■ **DATA**:
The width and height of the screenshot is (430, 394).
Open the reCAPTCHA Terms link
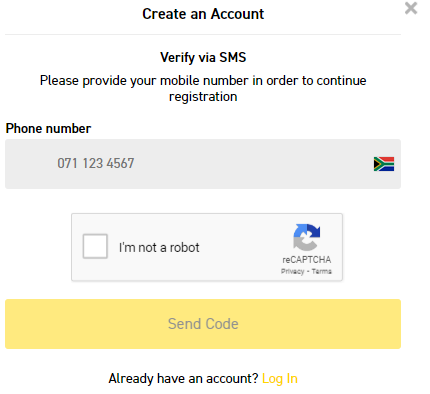pyautogui.click(x=322, y=271)
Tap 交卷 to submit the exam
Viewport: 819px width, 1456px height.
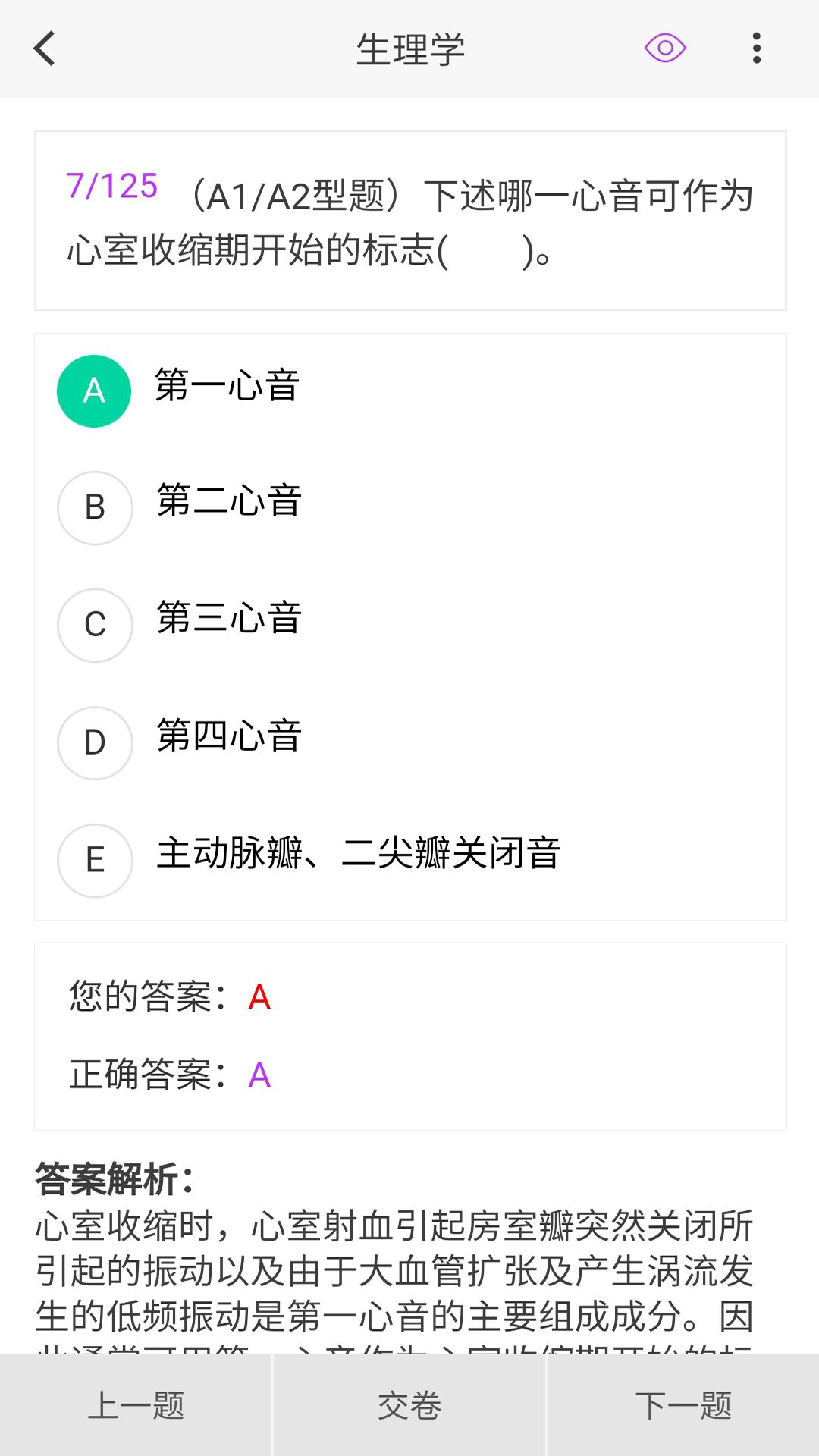click(x=409, y=1407)
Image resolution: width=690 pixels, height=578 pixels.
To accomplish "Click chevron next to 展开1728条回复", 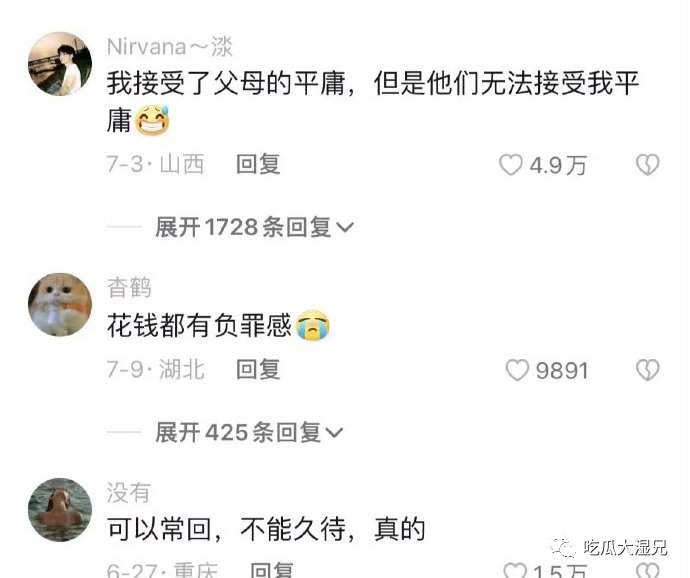I will pyautogui.click(x=345, y=228).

■ **WHAT YOU NEED TO DO**: With pictures removed, write out exactly each line of the entries from the first through the line that holds "Image resolution: width=690".

■ **TASK RESULT**:
The width and height of the screenshot is (430, 394).
Open the reCAPTCHA Terms link
pyautogui.click(x=322, y=271)
Tap 交卷 to submit the exam
Viewport: 819px width, 1456px height.
click(x=409, y=1407)
Image resolution: width=690 pixels, height=578 pixels.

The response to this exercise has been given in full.